Cartas babianas (XCV)

Queridos veraneantes:

Todos sabemos quienes somos o quienes podíamos haber sido. Conocemos nuestras circunstancias y podríamos señalar las veces que nos equivocamos. Es posible que si se dieran idénticas circunstancias nuestro curso de acción sería otro. Aunque estos análisis no pueden hacerse a la vista de las consecuencias, sino a la vista de las causas, para evitar caer en la red de la falacia retrospectiva. Pero puestos a teorizar, si viviéramos dos veces con la información que ahora disponemos, buscaríamos los mismos resultados con otros medios o directamente, trataríamos de alcanzar otros objetivos. Fin del cuento.
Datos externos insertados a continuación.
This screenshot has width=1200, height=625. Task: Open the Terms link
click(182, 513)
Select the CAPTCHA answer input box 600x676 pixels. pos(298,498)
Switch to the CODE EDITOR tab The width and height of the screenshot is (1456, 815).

No es posible.

Lo que sí es posible es pensar qué le ocurrirá a él, cuando todo empiece en serio. La responsabilidad del consejero es mucho mayor de lo que comúnmente se piensa. Creo que lo mejor es dar pocos consejos y pensarlos muy bien para que sean buenos. El primer esfuerzo será descartar que la experiencia propia es universal, lo que obliga a retirar, en la medida de lo posible, nuestro propio cedazo. La experiencia sirve, pero no soluciona todo. No hay divisa peor que aceptar sin más, el siempre se hizo así. Sobre esto habla nuestro Oakeshott, al que todavía debo dar el tiento definitivo. Quizá lo primero sea advertir que un consejo solo es eso, un consejo.
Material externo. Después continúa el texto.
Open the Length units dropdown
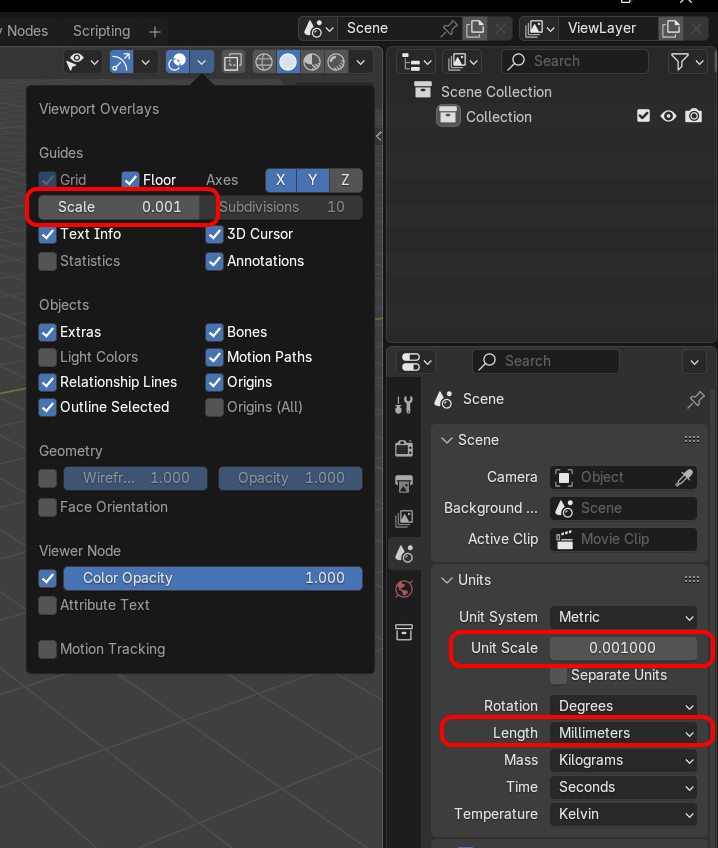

Sentarse en una playa frente al mar siempre es alucinante. El ruido de las olas y el murmullo de la gente –hormiguillas frente al océano– intercalan perfectamente a la civilización y a la naturaleza. El hombre casi desnudo al lado del agua, regresando, por unas horas de nada, a un mundo escondido en las bibliotecas. Su cara viendo el mar por primera vez es difícil de describir. Sus ojos se abrían de par en par, y miraba al mar y a la arena, a un lado y a otro. No sabía dónde estaba, ni qué pintaba allí. Tocaba la arena y se echaba a la boca una piedra. Pero no podía dejar de mirar a uno y otro lado, cómo para comprobar si la sorpresa era generalizada o no. Supongo que creyó que sí, a juzgar por nuestra reacción de antropólogos en medio de un experimento. Durante un tiempo pensará que sentarse frente al mar en una playa es algo normal, pero pronto descubrirá que siempre es algo alucinante.
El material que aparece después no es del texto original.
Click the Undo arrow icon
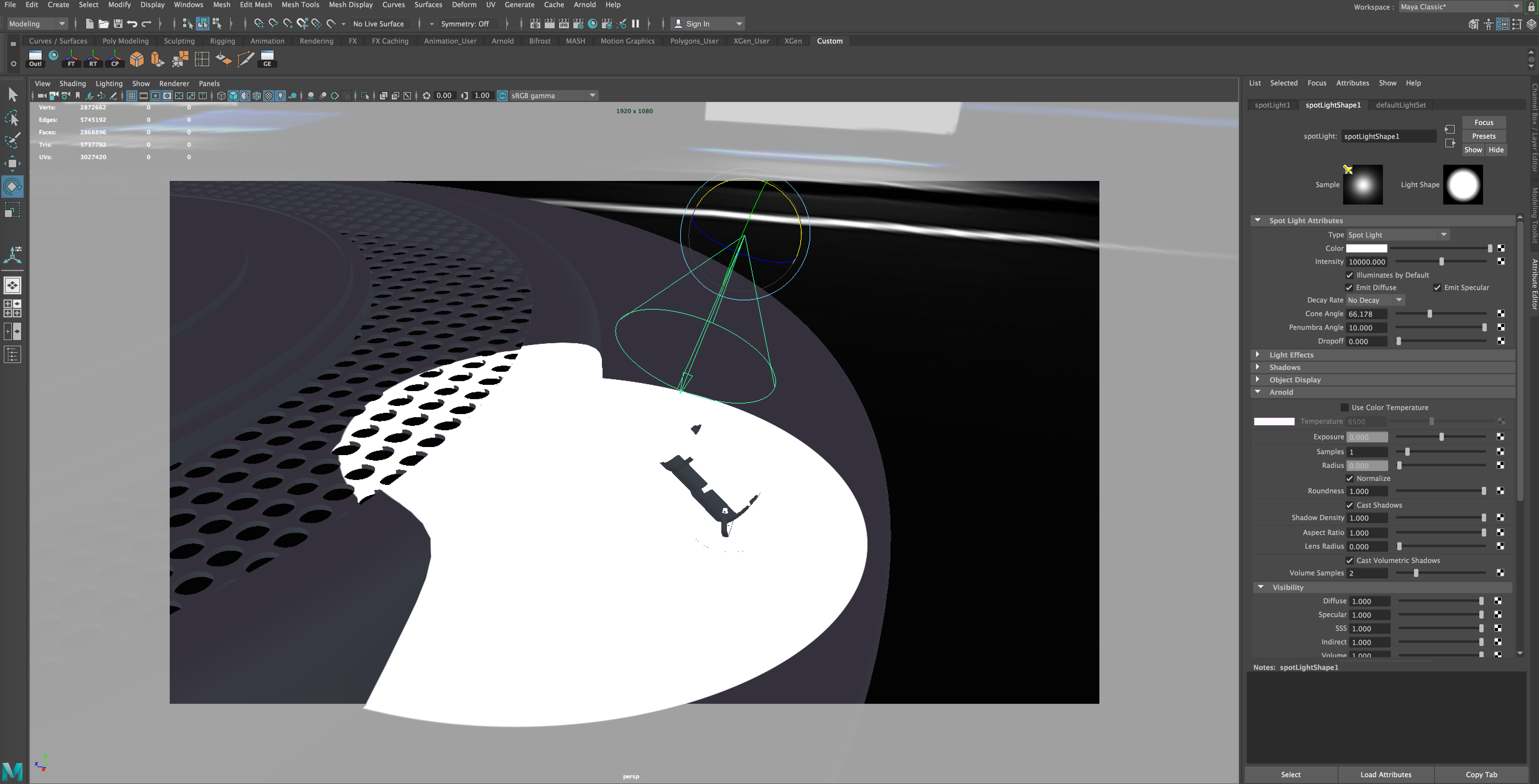 click(132, 24)
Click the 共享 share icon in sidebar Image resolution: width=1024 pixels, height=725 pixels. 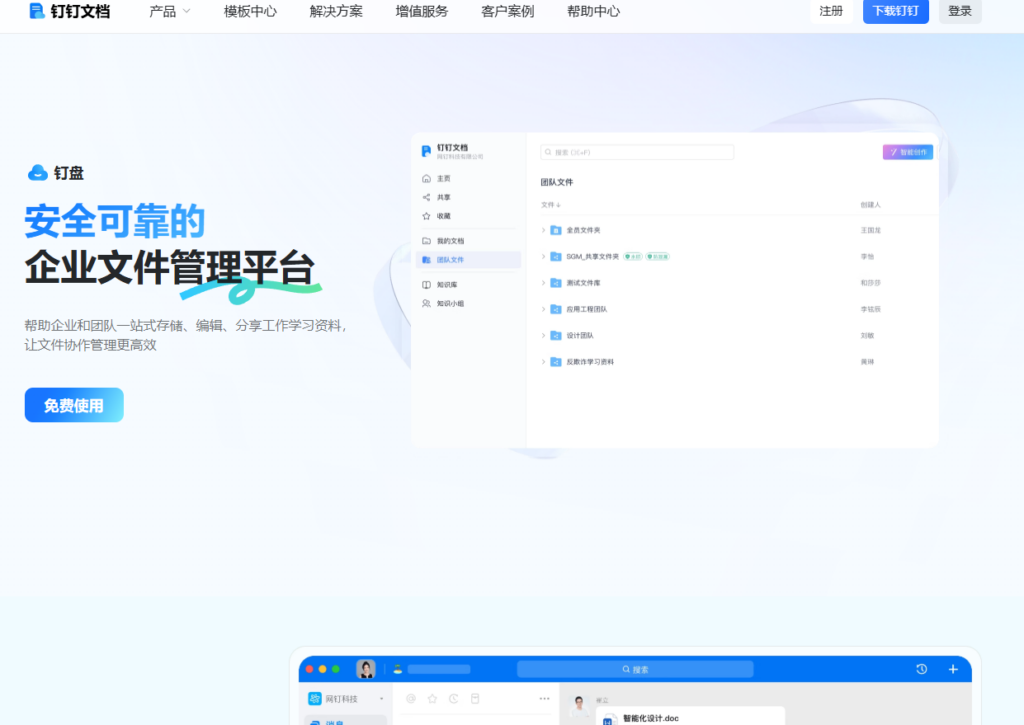click(427, 197)
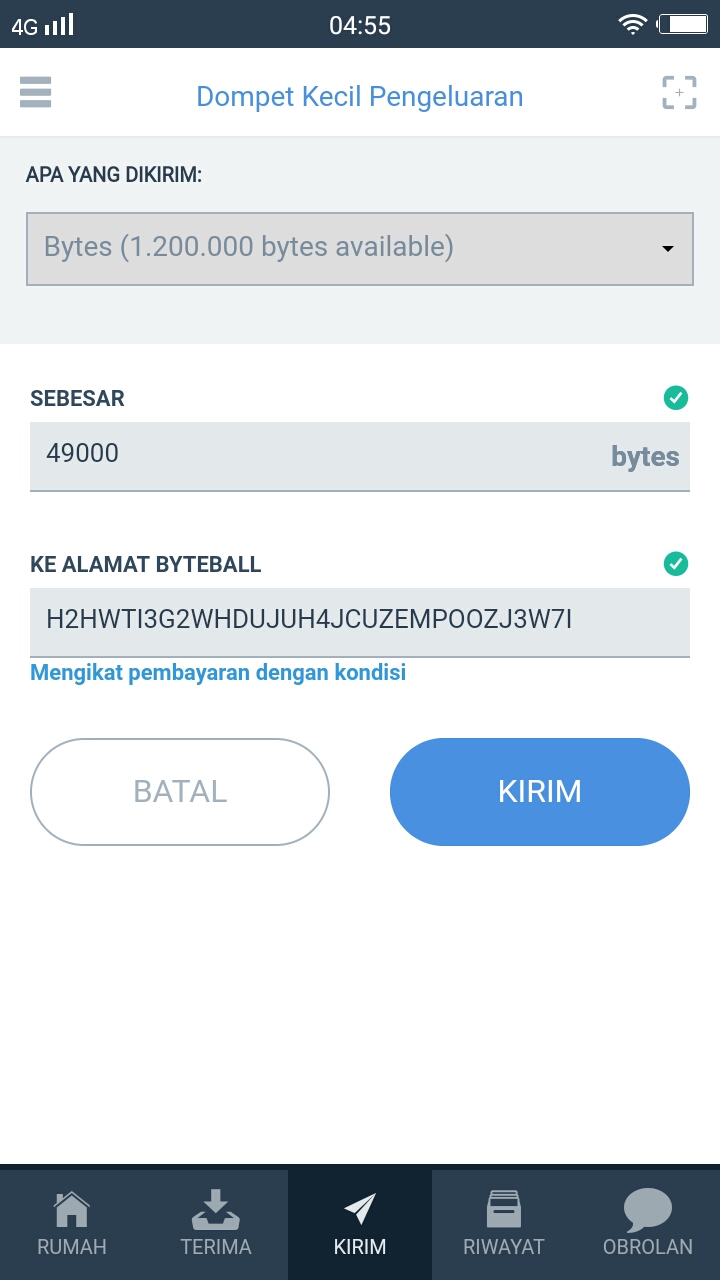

El tiempo se ha separado de la predicción, hace sol y calor. No es frecuente, teniendo en cuenta que en nuestros bolsillos llevamos a un meteorólogo, y consultamos una docena de veces lo que nos deparará el tiempo en las próximas horas. Así son los veranos en el norte, pura improvisación; pero no tanta como se cree.

Hoy es fiesta en todas partes. Disfruten y cuídense.